Give summer corn a boost with a popular Mexican preparation. This recipe instructs you to char the corn, which will downplay its sugary sweetness, bring out a complex, smoky flavor and create the perfect canvas for more powerful flourishes. Use chile powder made of 100% dried chiles, like ancho or guajillo, without added salt and spices.
- 6 tablespoons mayonnaise
- 3 tablespoons sour cream
- 1 tablespoon fresh-squeezed lime juice
- ½ teaspoon chile powder, plus more to taste
- ¾ cup fine-crumbled Cotija cheese or queso fresco
- 4 ears corn, shucked
- Chopped cilantro, to finish
- Lime wedges, for serving
Combine mayo, sour cream, lime juice and chile powder in mixing bowl. On separate plate, sprinkle cheese in single layer. Set aside.

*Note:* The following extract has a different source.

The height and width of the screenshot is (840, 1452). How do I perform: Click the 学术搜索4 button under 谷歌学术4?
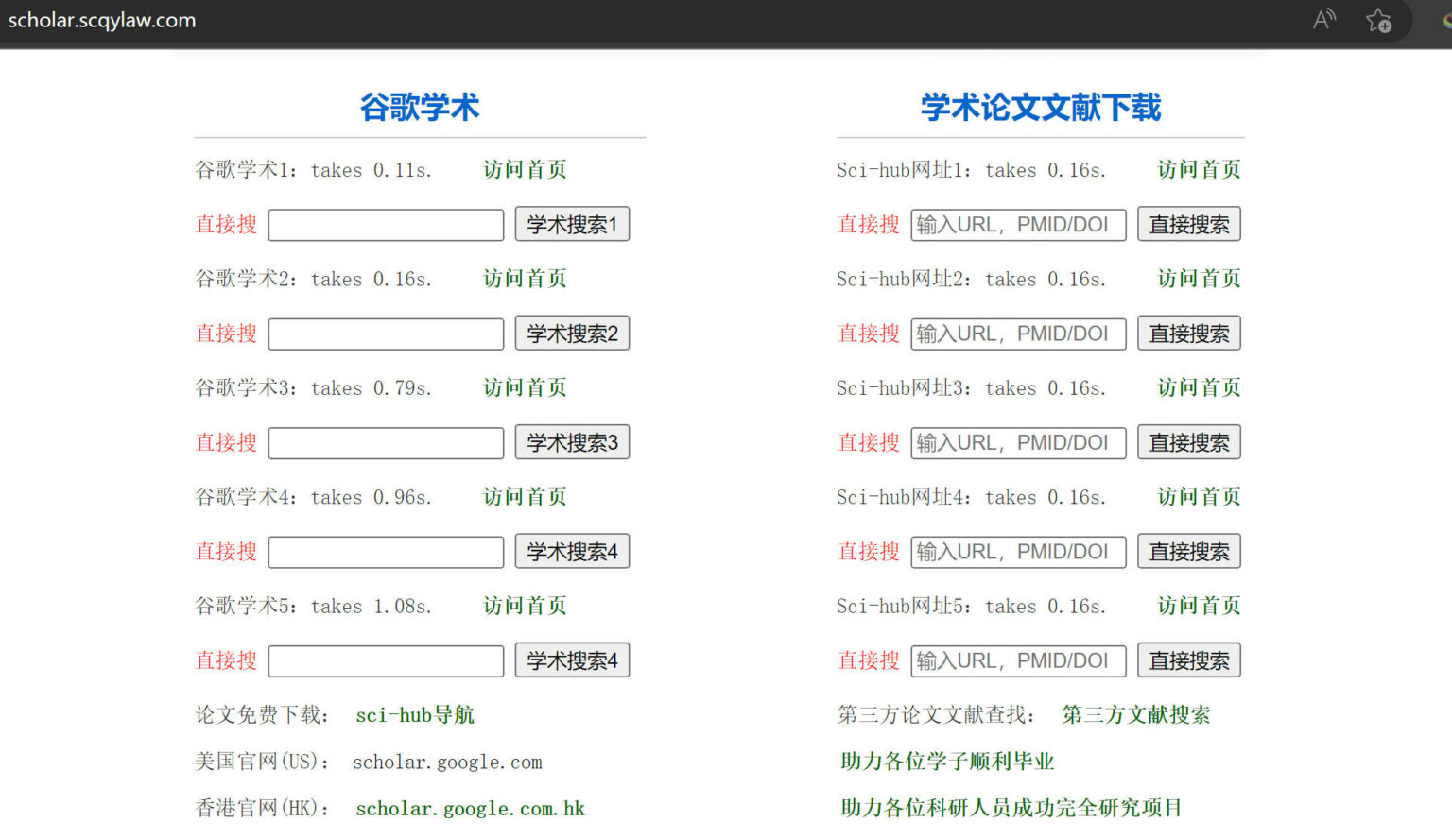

Warm grill or cast-iron pan over high heat. Add corn, in batches, if necessary,and cook, turning, until lightly charred, 6–10 minutes.
Using spoon or brush, coat hot corn evenly with mayo mixture. Quickly roll each ear in cheese, and shake off excess. Finish with cilantro and chile powder, to taste. Serve with lime wedges. Serves 4.
With notes of pineapple, mango and guava, and seductive aromas of citrus blossoms, this wine will transport you to the Mexican seaside. Like the lime wedges served with this dish, the wine’s crisp acidity has a refreshing effect on the rich corn.